#### About this task:
Write out the stretch of lines below that begins at the line with "For every named target in this 605×2576" and ends at the line with "rosdrevo.ru/news/2019-05-06/ (194, 492)", including both, exactly as given and nothing more.

Data records:
########

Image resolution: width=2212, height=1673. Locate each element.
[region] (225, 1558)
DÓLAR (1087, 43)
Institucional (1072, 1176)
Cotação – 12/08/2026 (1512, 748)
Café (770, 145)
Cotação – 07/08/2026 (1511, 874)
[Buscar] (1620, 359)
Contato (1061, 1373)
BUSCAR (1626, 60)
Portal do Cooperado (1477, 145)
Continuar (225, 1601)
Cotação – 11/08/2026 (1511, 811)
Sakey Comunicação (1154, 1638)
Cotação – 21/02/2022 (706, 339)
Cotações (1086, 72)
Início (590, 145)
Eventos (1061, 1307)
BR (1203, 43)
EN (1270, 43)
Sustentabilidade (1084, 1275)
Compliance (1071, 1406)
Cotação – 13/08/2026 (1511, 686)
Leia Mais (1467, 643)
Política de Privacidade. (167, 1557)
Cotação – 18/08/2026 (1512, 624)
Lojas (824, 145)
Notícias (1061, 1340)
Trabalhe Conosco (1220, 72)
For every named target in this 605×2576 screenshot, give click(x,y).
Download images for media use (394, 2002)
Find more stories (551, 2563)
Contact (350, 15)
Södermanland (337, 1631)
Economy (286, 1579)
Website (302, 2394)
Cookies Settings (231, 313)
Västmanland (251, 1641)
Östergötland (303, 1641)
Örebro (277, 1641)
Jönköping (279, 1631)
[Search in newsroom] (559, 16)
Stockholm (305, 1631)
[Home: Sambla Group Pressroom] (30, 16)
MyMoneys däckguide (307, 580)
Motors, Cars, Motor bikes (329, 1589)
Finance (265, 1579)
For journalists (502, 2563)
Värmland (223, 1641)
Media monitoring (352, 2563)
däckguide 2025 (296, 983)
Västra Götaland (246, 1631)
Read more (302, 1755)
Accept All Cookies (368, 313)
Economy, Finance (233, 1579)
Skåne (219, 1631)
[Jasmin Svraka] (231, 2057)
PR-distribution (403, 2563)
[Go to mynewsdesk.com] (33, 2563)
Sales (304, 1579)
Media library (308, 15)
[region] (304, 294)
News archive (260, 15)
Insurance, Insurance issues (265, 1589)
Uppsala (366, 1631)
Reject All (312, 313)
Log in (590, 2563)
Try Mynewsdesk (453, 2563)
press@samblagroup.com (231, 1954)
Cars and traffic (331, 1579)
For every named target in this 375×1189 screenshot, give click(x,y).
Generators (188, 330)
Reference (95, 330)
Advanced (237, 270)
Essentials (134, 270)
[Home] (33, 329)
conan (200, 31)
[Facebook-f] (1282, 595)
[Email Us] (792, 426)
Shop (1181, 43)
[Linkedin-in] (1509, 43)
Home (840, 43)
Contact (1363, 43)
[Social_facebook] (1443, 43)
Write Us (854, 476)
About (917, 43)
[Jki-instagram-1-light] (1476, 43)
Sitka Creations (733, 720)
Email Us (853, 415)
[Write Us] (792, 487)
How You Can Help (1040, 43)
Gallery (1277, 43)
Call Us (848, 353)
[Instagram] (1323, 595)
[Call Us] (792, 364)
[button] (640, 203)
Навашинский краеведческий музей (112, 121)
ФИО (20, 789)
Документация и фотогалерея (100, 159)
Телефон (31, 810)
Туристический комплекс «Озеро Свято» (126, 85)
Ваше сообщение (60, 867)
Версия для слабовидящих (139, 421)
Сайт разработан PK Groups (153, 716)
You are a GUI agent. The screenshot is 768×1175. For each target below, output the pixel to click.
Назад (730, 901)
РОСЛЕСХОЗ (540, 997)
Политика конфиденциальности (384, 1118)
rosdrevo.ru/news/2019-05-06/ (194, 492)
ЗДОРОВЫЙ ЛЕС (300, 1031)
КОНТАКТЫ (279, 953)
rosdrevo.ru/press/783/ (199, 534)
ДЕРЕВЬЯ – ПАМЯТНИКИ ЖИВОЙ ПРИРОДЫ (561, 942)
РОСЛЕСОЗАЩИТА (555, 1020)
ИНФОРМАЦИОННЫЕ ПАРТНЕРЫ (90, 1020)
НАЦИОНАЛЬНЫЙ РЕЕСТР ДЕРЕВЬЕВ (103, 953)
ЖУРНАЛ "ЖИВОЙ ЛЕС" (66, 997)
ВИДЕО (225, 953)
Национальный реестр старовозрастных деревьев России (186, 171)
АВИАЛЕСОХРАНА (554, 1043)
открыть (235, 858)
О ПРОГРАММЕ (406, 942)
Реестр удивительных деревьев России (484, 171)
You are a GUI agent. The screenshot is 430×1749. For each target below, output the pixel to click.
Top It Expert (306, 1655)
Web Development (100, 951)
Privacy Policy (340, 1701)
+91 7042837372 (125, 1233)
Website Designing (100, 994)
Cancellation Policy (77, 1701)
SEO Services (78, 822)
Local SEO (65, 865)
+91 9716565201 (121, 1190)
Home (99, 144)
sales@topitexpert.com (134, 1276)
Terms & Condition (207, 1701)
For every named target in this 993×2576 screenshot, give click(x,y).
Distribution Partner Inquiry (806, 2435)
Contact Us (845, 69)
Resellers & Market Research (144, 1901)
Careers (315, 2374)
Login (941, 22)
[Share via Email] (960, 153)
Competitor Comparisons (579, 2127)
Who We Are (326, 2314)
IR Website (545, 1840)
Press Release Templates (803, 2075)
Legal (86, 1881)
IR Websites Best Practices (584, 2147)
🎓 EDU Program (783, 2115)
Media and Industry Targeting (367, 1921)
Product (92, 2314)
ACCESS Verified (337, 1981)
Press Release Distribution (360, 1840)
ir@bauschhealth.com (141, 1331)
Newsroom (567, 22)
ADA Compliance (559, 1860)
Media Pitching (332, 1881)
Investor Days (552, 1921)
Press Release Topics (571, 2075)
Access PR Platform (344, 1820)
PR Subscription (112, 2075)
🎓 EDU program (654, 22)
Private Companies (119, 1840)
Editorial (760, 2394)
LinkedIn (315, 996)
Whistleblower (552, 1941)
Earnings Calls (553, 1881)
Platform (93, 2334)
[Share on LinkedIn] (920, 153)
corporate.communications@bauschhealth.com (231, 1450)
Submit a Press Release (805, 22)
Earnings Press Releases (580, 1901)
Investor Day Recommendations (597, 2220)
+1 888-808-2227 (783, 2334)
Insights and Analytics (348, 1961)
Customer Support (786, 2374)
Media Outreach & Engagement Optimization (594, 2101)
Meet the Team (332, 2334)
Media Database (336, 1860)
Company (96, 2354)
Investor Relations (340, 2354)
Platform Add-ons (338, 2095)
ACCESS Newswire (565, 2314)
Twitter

########

#### Task solution:
For every named target in this 605×2576 screenshot, give click(x,y).
Download images for media use (394, 2002)
Find more stories (551, 2563)
Contact (350, 15)
Södermanland (337, 1631)
Economy (286, 1579)
Website (302, 2394)
Cookies Settings (231, 313)
Västmanland (251, 1641)
Östergötland (303, 1641)
Örebro (277, 1641)
Jönköping (279, 1631)
[Search in newsroom] (559, 16)
Stockholm (305, 1631)
[Home: Sambla Group Pressroom] (30, 16)
MyMoneys däckguide (307, 580)
Motors, Cars, Motor bikes (329, 1589)
Finance (265, 1579)
For journalists (502, 2563)
Värmland (223, 1641)
Media monitoring (352, 2563)
däckguide 2025 (296, 983)
Västra Götaland (246, 1631)
Read more (302, 1755)
Accept All Cookies (368, 313)
Economy, Finance (233, 1579)
Skåne (219, 1631)
[Jasmin Svraka] (231, 2057)
PR-distribution (403, 2563)
[Go to mynewsdesk.com] (33, 2563)
Sales (304, 1579)
Media library (308, 15)
[region] (304, 294)
News archive (260, 15)
Insurance, Insurance issues (265, 1589)
Uppsala (366, 1631)
Reject All (312, 313)
Log in (590, 2563)
Try Mynewsdesk (453, 2563)
press@samblagroup.com (231, 1954)
Cars and traffic (331, 1579)
For every named target in this 375×1189 screenshot, give click(x,y).
Generators (188, 330)
Reference (95, 330)
Advanced (237, 270)
Essentials (134, 270)
[Home] (33, 329)
conan (200, 31)
[Facebook-f] (1282, 595)
[Email Us] (792, 426)
Shop (1181, 43)
[Linkedin-in] (1509, 43)
Home (840, 43)
Contact (1363, 43)
[Social_facebook] (1443, 43)
Write Us (854, 476)
About (917, 43)
[Jki-instagram-1-light] (1476, 43)
Sitka Creations (733, 720)
Email Us (853, 415)
[Write Us] (792, 487)
How You Can Help (1040, 43)
Gallery (1277, 43)
Call Us (848, 353)
[Instagram] (1323, 595)
[Call Us] (792, 364)
[button] (640, 203)
Навашинский краеведческий музей (112, 121)
ФИО (20, 789)
Документация и фотогалерея (100, 159)
Телефон (31, 810)
Туристический комплекс «Озеро Свято» (126, 85)
Ваше сообщение (60, 867)
Версия для слабовидящих (139, 421)
Сайт разработан PK Groups (153, 716)
You are a GUI agent. The screenshot is 768×1175. For each target below, output the pixel to click.
Назад (730, 901)
РОСЛЕСХОЗ (540, 997)
Политика конфиденциальности (384, 1118)
rosdrevo.ru/news/2019-05-06/ (194, 492)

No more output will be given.